Secondo l’imprenditore ingauno, tuttavia, potrebbe esistere una soluzione alternativa per scongiurare lo scenario peggiore: “La strada oggi passa tra me e un’altra piccola azienda. L’idea migliore sarebbe farla passare più in là: non per togliere terra a qualcun altro, ma perché così si eviterebbe di colpire me e altre tre aziende. Di là si prenderebbe solo un piccolo angolo di un’altra impresa, e poi sarebbero tutti terreni di proprietà di Autostrade, vuoti e che oggi si riempiono solo d’erba”.

Amara la riflessione dell’imprenditore ingauno sul destino del comparto agricolo: “Albenga vive molto di agricoltura, un settore già messo in ginocchio dai cambiamenti climatici e dalle grandi distribuzioni che ci riducono sempre più i margini.

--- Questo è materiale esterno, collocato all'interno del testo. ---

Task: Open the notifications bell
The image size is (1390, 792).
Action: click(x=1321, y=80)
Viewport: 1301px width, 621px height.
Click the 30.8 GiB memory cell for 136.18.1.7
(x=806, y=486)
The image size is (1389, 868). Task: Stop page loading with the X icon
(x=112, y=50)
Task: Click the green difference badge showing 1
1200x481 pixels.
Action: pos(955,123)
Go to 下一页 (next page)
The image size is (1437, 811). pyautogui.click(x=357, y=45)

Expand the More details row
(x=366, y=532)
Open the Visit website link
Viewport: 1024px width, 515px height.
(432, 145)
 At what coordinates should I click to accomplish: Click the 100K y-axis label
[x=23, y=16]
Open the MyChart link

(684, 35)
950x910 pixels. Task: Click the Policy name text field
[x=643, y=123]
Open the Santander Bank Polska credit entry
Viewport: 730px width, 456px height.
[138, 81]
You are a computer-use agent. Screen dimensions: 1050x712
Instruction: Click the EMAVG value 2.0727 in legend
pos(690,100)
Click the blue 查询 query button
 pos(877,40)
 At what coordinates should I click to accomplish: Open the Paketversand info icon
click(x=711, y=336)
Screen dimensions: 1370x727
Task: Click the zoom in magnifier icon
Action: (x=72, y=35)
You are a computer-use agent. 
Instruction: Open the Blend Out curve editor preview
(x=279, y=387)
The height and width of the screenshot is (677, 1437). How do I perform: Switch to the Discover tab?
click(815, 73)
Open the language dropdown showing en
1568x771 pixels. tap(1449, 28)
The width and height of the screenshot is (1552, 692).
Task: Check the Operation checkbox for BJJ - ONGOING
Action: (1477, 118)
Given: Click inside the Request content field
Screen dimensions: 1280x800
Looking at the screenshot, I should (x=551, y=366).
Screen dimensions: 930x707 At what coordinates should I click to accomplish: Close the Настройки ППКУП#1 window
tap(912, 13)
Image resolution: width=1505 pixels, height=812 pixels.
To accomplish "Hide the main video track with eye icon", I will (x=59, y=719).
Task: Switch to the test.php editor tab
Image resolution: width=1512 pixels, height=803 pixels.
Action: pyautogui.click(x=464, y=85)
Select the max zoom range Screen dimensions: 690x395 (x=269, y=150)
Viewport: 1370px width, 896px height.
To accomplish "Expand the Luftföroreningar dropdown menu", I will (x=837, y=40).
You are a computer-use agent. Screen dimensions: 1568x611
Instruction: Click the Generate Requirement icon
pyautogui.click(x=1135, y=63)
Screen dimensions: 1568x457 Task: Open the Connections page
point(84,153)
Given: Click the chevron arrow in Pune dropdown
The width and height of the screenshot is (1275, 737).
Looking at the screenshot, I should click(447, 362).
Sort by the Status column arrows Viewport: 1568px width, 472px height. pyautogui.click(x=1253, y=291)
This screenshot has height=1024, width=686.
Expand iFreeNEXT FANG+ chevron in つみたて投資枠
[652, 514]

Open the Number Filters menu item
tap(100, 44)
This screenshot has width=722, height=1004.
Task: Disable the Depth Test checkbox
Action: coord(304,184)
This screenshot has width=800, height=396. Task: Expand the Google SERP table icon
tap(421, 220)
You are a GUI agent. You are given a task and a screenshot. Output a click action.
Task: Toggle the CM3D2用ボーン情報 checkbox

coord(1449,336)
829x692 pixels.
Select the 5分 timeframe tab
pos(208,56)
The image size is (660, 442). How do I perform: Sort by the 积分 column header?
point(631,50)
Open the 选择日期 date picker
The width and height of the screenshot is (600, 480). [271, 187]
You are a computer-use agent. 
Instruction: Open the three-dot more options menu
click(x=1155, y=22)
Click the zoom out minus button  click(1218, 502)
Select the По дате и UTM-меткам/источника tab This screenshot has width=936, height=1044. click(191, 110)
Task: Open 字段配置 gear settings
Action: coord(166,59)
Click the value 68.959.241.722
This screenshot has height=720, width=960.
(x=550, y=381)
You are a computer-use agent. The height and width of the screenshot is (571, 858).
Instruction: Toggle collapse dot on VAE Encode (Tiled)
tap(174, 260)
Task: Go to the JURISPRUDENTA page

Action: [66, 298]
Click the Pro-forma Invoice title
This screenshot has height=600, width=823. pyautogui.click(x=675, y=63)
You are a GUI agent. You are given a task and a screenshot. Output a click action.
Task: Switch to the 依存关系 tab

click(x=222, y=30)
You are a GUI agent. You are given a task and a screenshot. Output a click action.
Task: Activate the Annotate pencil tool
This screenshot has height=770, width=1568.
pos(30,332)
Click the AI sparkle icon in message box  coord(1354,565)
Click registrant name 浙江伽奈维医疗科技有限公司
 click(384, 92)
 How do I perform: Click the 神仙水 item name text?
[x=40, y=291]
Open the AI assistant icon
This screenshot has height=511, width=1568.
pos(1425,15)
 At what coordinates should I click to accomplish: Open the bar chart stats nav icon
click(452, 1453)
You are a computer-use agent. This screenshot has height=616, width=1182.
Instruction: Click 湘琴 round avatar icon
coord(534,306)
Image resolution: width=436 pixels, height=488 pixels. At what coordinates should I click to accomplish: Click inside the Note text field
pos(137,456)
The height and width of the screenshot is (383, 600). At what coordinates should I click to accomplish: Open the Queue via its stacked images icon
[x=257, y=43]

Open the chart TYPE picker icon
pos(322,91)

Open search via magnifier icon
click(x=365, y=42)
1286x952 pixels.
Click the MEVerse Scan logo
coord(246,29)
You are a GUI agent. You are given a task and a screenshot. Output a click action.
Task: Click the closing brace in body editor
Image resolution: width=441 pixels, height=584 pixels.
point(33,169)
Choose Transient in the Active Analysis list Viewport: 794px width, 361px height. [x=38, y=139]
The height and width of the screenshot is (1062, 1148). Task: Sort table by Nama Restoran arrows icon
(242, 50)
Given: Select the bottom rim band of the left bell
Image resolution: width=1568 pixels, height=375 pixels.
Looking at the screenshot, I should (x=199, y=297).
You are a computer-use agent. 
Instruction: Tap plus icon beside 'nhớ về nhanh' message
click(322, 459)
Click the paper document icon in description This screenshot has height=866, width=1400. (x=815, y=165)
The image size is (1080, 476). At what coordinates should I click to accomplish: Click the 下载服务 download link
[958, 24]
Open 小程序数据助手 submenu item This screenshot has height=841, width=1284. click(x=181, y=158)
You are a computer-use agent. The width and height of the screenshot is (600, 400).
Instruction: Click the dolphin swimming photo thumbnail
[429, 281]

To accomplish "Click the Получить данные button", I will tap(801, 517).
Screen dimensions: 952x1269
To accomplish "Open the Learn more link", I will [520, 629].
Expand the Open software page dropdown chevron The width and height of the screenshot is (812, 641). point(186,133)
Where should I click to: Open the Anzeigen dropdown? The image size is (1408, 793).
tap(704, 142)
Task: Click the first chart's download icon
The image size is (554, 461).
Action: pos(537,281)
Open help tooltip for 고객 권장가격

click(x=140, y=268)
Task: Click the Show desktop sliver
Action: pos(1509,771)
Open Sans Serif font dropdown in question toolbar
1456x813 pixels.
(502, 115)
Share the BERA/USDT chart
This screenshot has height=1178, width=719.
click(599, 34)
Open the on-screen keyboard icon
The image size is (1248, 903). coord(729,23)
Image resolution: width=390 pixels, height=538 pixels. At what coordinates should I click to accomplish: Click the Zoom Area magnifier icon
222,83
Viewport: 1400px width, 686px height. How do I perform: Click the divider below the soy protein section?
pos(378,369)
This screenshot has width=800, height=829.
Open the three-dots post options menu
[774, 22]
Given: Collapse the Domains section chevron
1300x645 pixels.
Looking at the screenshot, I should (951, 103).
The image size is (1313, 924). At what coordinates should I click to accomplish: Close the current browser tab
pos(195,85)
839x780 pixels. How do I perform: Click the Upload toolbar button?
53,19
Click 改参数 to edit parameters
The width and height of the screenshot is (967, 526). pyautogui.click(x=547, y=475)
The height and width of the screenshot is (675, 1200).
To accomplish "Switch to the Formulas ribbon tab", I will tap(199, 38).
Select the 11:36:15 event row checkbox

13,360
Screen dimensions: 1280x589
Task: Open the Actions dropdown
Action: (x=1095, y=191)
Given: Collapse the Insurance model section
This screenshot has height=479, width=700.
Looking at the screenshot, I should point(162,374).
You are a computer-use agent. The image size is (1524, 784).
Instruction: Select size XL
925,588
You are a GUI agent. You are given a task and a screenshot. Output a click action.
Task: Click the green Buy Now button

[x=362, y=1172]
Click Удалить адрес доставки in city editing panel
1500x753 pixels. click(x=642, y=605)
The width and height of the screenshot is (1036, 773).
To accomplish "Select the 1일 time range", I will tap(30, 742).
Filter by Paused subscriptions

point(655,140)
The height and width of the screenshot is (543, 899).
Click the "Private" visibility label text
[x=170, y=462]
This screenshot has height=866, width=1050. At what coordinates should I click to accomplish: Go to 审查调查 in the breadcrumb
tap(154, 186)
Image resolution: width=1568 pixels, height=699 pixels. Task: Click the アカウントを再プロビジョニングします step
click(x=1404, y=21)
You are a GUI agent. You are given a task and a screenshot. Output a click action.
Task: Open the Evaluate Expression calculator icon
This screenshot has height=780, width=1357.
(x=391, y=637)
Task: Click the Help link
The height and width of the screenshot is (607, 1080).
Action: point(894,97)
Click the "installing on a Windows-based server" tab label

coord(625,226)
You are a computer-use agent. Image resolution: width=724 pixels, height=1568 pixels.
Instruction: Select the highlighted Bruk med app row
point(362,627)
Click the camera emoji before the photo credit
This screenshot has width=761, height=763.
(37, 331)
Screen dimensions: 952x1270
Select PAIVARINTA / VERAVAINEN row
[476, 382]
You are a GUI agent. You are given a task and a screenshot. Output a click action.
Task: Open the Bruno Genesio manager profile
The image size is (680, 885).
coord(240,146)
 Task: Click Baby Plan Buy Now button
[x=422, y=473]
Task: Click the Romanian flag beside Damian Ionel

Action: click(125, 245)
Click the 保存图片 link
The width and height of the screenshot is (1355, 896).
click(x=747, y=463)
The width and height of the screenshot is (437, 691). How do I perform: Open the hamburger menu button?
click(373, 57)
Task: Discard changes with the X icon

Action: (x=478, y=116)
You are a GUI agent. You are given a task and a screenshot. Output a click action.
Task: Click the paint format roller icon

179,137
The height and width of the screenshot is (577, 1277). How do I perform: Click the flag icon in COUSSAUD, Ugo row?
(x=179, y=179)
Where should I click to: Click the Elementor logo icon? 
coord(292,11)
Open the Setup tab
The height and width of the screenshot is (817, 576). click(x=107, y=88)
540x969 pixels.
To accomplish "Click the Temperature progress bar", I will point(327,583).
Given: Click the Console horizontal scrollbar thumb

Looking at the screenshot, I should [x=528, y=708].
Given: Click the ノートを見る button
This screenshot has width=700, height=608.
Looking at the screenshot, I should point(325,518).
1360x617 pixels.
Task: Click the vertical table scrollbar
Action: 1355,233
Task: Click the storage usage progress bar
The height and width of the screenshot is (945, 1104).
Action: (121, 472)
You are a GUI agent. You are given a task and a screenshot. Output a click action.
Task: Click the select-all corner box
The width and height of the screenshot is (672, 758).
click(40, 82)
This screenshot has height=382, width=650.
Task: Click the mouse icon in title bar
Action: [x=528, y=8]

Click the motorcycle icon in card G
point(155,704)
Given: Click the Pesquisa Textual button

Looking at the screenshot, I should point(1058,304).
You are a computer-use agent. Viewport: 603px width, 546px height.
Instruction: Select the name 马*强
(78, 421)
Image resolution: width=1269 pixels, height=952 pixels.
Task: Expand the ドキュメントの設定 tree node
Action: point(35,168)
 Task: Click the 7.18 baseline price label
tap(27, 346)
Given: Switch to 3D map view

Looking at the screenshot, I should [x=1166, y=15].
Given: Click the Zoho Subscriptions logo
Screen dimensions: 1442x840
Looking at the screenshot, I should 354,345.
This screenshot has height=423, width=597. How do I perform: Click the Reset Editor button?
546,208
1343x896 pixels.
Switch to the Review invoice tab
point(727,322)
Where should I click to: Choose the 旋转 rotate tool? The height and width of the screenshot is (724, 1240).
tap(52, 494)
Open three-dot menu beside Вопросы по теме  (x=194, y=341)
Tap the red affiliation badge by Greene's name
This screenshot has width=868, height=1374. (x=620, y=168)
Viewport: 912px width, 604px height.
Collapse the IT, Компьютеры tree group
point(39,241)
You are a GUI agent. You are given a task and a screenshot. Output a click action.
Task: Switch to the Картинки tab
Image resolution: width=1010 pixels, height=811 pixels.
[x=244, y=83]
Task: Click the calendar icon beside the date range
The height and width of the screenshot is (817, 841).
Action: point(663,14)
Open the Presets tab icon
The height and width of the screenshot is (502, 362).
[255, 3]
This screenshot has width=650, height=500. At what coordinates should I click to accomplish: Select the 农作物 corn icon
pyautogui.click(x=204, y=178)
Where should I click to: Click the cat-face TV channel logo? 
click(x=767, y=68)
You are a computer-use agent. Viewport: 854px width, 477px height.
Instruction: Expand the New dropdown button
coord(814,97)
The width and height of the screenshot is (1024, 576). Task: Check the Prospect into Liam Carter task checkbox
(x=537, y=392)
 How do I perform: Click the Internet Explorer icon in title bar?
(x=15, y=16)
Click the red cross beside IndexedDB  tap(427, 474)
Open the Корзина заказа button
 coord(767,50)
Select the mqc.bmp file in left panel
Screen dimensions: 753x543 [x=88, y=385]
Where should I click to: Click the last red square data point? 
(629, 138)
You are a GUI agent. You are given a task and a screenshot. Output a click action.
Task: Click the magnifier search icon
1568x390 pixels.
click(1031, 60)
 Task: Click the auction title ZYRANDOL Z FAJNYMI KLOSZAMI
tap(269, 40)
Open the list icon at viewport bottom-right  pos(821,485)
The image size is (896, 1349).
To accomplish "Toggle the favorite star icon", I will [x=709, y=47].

Se ci mettono in difficoltà anche queste opere, significa che l’agricoltura è destinata a scomparire”.
Tre metri di viadotto davanti al terrazzo di una casa e di un’azienda albenganese
“Viviamo in un incubo, ma le soluzioni si possono trovare”. A condividere le stesse preoccupazioni di Damiano è Enzo Barone, floricoltore albenganese.
“Un cavalcavia come quello previsto ci blocca – racconta –. Noi qui lavoriamo con i camion, ma si parla di un’opera gigantesca, un ponte enorme che già dall’imbocco di casa mia sarà alto tre metri o più. Io non ho più sbocco per i camion, e qui ci lavoro ogni giorno”.
Anche per Barone il rischio è più che concreto: “La chiusura dell’azienda? Spero di no, ma la situazione qui è difficile. Dovrei realizzare un’altra entrata, ma non so nemmeno se ci sarà spazio, né se ci verrà concesso. Viviamo in un incubo. Io qui lavoro con i bilici, e un bilico non è una macchina: serve spazio, servono accessi sicuri”.

Anche in questo caso, Barone spera si possa trovare una soluzione di compromesso: “Io non sono un tecnico, sono un agricoltore. Non spetta a me trovare le soluzioni, ma credo che volendo si possano trovare. Lo spazio è enorme: si può stringere da una parte o dall’altra, o magari sfruttare l’attuale ponte che già esiste. Insomma, con un po’ di buona volontà, una soluzione si trova”.
Le voci di Damiano e Barone raccontano bene le preoccupazioni di un territorio, quello ingauno, che teme di pagare un prezzo alto per un’opera pensata sì per migliorare la mobilità e i servizi, ma che comunque rischia di compromettere il lavoro di alcune aziende che rappresentano il fiore all’occhiello dell’economia albenganese.